In 2000, Renville County hired him as the County Feedlot Officer and sewage treatment system inspector. Four years later, he took a job for Kandiyohi County, where, officially, he is the county’s Zoning Administrator. He manages all aspects of land use planning and development in the areas of the county outside of city limits, in a county that, state-wide, has the most hybrid mix of grassland prairies and the deciduous woods so quintessential to “up north” Minnesota.

Today, his calendar quickly fills with work brought on by anticipated projects for the upcoming construction season. He’s scheduled a meeting with the County Administrator and his division director to discuss strained intergovernmental relations with a local township. He reviews permit applications, answering the phone and emails from people seeking input on their various dreams.

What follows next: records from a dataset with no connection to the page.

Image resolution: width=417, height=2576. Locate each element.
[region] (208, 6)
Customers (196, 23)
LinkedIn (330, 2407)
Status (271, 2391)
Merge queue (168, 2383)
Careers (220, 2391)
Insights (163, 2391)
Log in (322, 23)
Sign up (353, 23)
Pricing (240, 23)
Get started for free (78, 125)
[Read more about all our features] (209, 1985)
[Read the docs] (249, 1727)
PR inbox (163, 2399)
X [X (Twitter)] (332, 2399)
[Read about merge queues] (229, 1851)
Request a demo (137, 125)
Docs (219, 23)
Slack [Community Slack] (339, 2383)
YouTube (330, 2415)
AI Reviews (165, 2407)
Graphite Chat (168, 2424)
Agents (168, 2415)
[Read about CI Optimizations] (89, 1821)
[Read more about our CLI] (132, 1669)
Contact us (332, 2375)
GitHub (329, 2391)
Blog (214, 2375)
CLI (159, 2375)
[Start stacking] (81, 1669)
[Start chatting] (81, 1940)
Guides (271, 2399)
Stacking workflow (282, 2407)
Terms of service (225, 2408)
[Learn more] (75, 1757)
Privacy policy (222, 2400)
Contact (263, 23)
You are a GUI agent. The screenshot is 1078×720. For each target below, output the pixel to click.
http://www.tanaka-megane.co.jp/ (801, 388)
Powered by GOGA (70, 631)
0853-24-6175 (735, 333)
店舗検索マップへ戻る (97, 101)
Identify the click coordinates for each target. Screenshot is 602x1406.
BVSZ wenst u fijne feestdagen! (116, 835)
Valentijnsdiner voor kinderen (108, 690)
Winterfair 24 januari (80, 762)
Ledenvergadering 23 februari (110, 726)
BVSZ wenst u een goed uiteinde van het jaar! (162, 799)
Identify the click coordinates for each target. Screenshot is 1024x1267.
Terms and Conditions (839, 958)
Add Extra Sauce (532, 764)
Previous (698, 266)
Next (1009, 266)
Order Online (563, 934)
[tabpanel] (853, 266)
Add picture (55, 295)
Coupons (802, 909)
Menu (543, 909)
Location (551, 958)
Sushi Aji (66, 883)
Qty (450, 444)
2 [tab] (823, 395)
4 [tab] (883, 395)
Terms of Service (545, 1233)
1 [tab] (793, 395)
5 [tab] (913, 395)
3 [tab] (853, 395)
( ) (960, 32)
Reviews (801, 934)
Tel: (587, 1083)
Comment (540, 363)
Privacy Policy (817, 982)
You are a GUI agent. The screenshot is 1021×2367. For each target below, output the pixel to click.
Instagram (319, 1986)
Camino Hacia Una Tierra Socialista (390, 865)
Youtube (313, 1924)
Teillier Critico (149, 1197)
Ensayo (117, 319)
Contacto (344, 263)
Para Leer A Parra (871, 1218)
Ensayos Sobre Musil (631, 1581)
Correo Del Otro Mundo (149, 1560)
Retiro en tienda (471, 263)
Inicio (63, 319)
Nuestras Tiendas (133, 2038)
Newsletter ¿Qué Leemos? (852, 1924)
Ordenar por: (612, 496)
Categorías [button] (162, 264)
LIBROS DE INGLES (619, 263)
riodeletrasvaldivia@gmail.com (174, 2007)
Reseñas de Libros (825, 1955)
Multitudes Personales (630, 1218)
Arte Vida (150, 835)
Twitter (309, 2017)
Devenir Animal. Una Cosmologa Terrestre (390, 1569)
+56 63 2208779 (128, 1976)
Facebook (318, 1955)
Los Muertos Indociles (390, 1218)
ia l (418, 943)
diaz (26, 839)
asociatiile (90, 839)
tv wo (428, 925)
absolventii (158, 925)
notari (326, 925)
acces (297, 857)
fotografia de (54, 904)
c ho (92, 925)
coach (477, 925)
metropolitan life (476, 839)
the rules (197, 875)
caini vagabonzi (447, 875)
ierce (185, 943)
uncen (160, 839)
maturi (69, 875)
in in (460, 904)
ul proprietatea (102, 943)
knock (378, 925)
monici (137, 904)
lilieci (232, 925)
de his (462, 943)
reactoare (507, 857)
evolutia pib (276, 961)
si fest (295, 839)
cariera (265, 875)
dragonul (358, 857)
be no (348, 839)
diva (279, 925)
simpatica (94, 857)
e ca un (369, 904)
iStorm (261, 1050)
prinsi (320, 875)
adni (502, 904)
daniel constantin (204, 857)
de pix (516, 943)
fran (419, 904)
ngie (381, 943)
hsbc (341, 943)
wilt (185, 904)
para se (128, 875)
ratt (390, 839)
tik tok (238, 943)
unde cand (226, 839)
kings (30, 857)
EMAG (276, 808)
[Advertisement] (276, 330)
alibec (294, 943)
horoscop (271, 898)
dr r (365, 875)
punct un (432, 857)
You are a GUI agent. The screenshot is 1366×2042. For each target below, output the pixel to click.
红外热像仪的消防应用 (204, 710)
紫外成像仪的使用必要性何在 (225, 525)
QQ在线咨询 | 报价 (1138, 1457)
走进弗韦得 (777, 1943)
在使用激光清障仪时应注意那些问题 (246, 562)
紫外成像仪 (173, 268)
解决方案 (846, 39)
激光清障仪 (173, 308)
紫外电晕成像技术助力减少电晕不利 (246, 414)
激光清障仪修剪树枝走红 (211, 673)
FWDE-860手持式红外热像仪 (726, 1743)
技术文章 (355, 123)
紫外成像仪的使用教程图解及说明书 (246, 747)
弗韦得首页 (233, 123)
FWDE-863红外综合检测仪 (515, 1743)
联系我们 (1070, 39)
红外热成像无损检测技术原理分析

He hopes to be completing a township-by-township review with clerical staff. Then there’s the Environmental Assessment Worksheet for an 18-hole golf course to be situated near and around a sensitive, high-quality stream. And, oh yes, that proposed convenience store/gas station, as well as an enforcement letter to a party responsible for a repeated discharge of untreated wastewater in a sensitive area.
The work is sometimes grueling. He’s discovered, as many of us have, that no one likes to be told what to do, especially when the law dictates what must be done with land—even though those same people might enjoy telling others what to do. But his work, he says, is a job he enjoys greatly.

“How do we live here without destroying that which we appreciate? How do we balance freedom with mutual responsibility? These questions are at the core of my work, but also are echoes of broader life questions that we all face in our local, state, and national contexts,” he says.

Staying Close to Creation

All three of these Dordt alumni have gotten their hands dirty, they’ve stayed close to the creation, and they’ve hung in there to run significant public programs, as if stewardship were a creation mandate—which they know it is.

You might not think of a civil servant from India as someone who knows the riches of divine creation. Sir Robert Grant was born and reared and died in India, when that country was an English colony. He didn’t spin out dozens of hymns, but one of them has stuck with the church for years: “O, Worship the King.”

The environmental studies people at Dordt, profs and students, could use the fourth stanza as a theme, or even a fight song.

Thy bountiful care, what tongue can recite?
It breathes in the air, it shines in the light;

Sir Robert was riffing on Psalm 104, a scrapbook of nature’s bountiful gifts. The fourth stanza finishes like this:

It streams from the hills, it descends to the plain,
And sweetly distills in the dew and the rain.

That, Emeritus Professor Vander Zee says, is water stewardship.